Reading text:
+---+

Document databases usually store <abbr title="JavaScript Object Notation">JSON</abbr> objects (as their "documents") to provide a schemaless persistence of data; they also provide fault-tolerant ways to query that possibly-unstructured data. [MongoDB][] was the pioneer and is the leader in this space, but there are several who provide their own take on it, and their own programming <abbr title="Application Programming Interface">API</abbr> to come along with it. They also usually have some sort of clustering, replication, and sharding solution that allows them to be scaled out (horizontally) to handle a large amount of traffic.
As a mature relational database, PostgreSQL has a long history of robust data access from the .NET environment; Npgsql is actively developed, and provides both ADO.NET and <abbr title="Entity Framework">EF</abbr> Core APIs. PostgreSQL also has well-established, battle-tested horizontal scaling options. Additionally, the [Npgsql.FSharp][] project provides a functional API over Npgsql's ADO.NET data access. These three factors make PostgreSQL an excellent choice for document storage, and its relational nature can help in areas where traditional document databases become more complex.

+---+

Data excerpt:
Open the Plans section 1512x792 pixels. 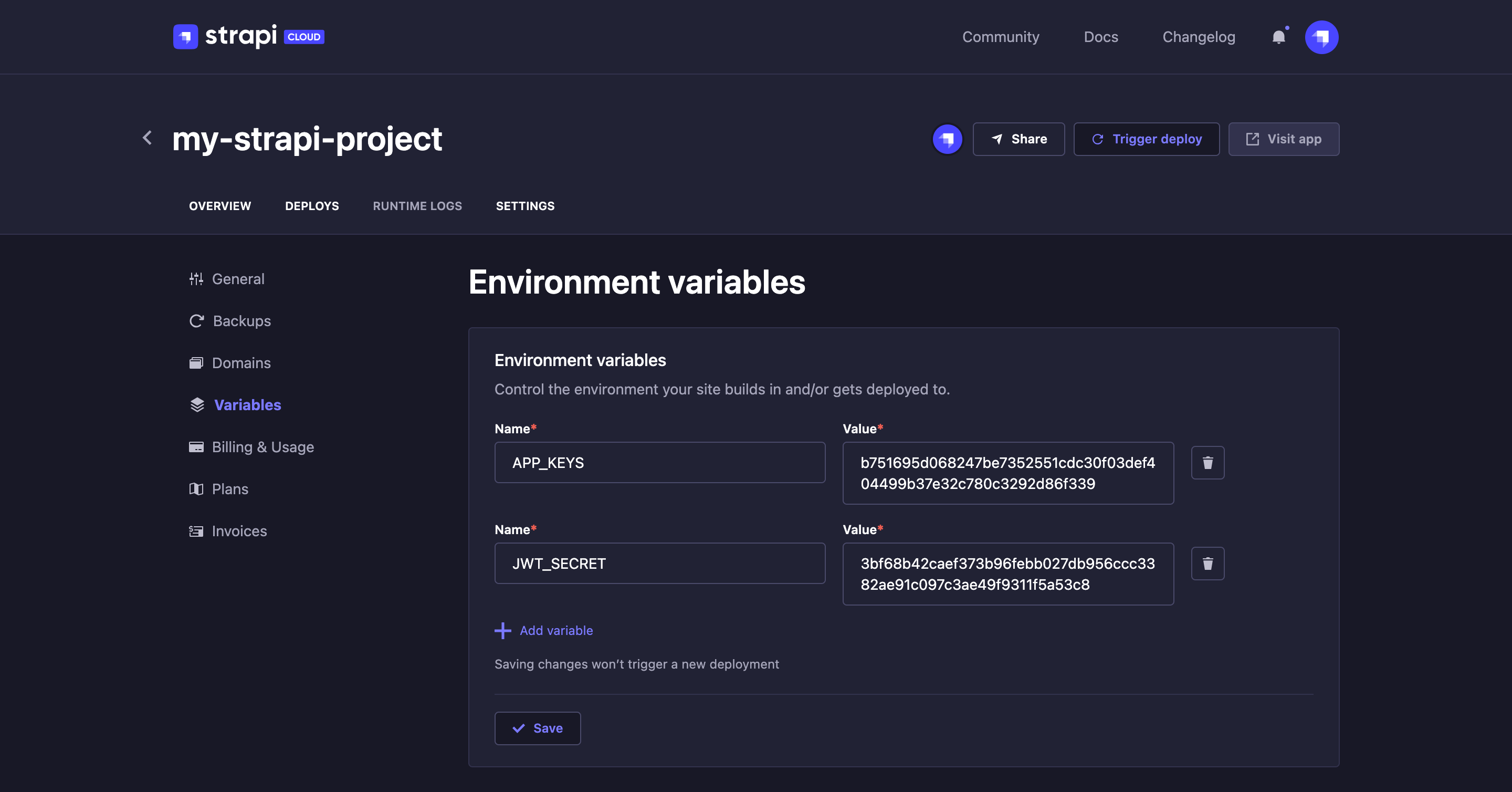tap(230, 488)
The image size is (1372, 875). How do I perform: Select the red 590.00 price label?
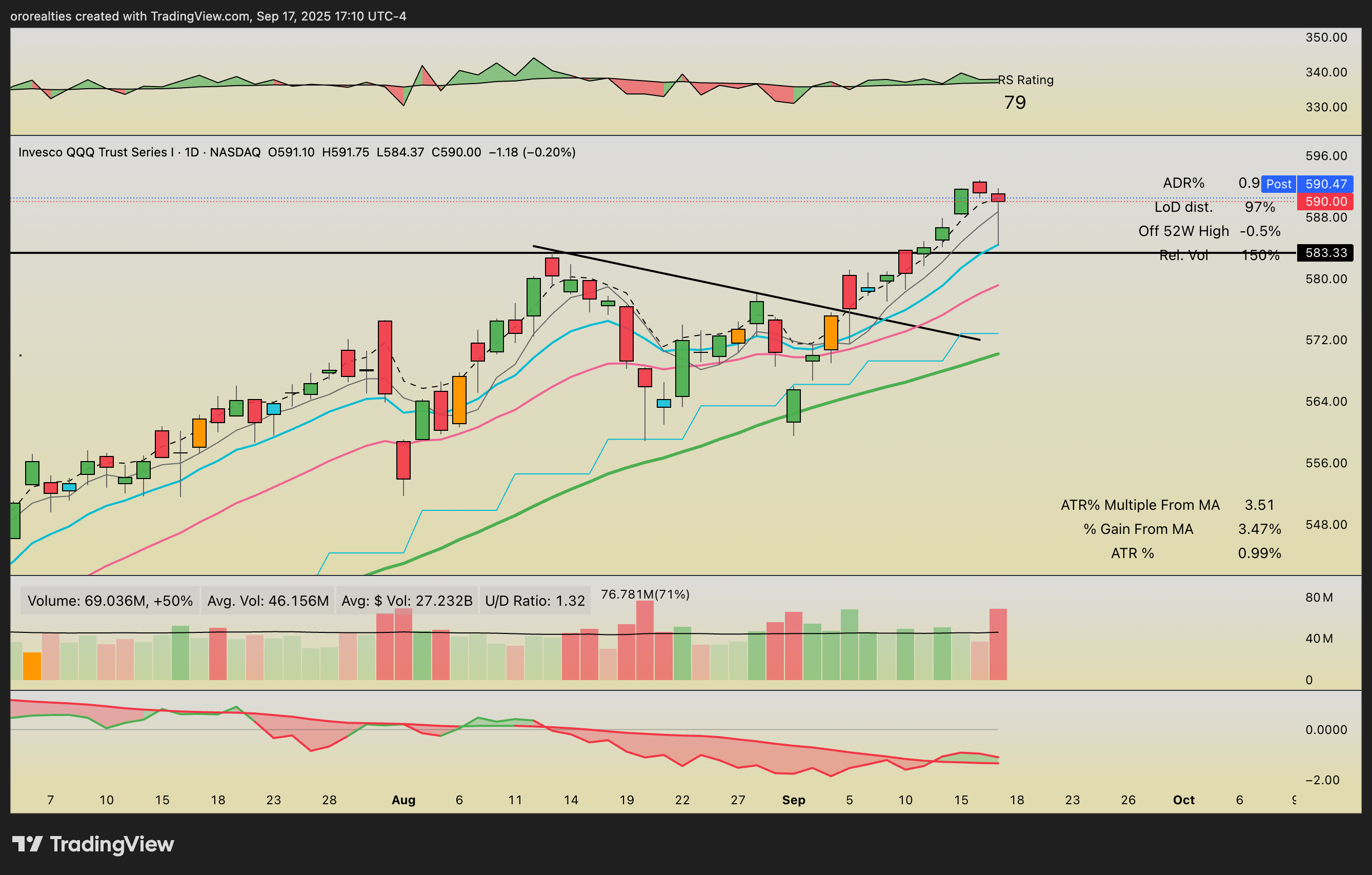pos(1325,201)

+---+

Exercise:
In the text on document databases and PostgreSQL, which two APIs does Npgsql provide?

Answer to the task:
ADO.NET and EF Core (Entity Framework Core).